[Task brief]
Could you rewrite the records from the line that has "Given: Click the 'Promoted by obilet' label" through their end, putting "badge" in place of "label" and changing nothing else? Leave the pictures out of your answer.

[The data]
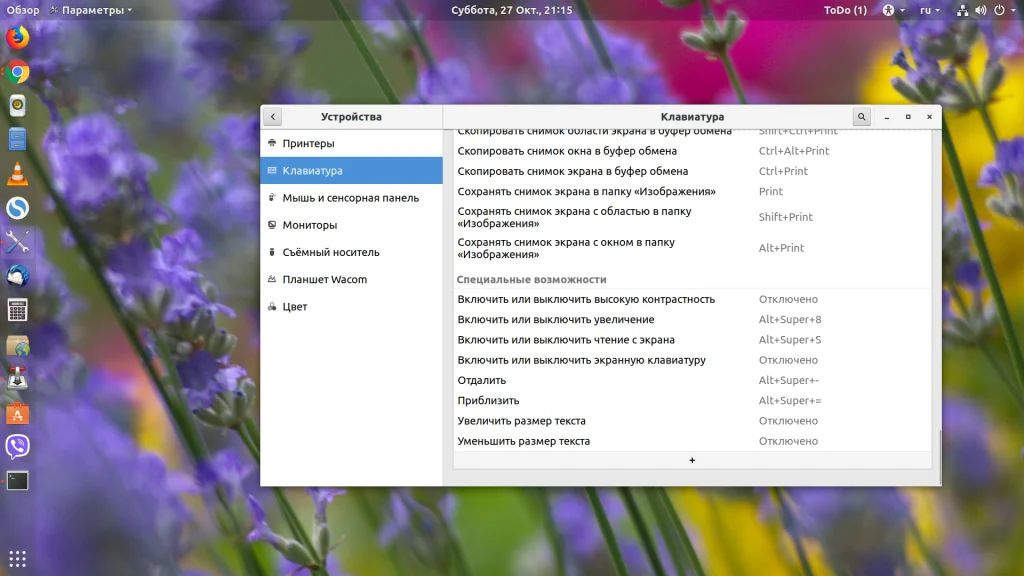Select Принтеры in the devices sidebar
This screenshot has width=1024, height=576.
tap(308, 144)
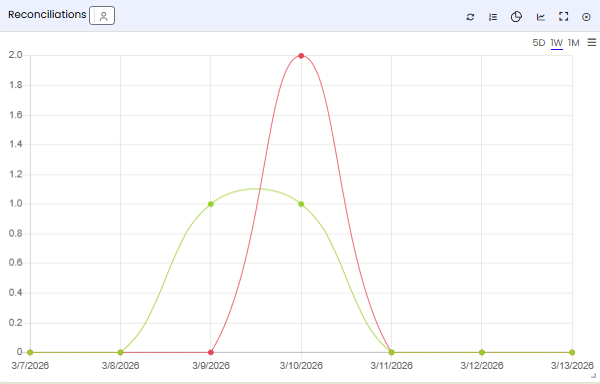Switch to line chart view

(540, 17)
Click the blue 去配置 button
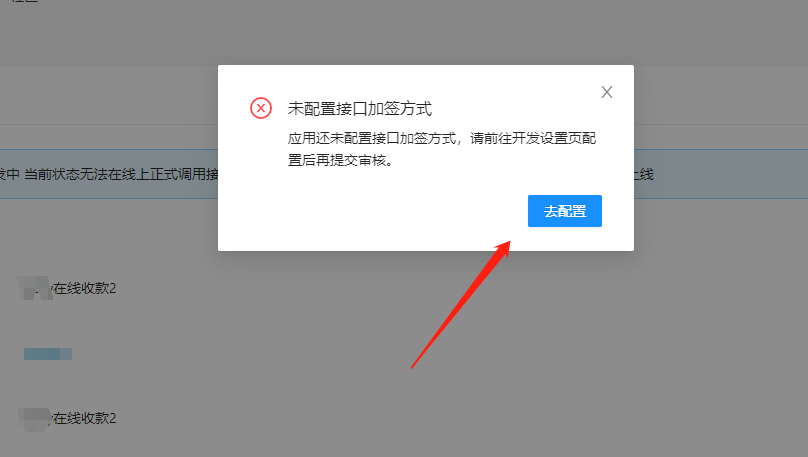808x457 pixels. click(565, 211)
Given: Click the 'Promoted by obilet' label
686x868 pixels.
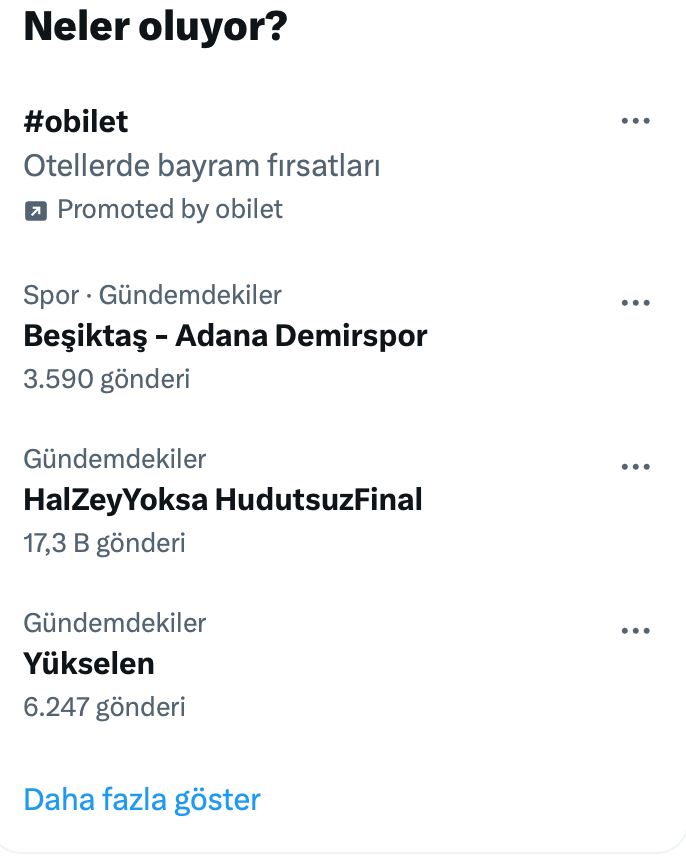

[Task response]
Given: Click the 'Promoted by obilet' badge
686x868 pixels.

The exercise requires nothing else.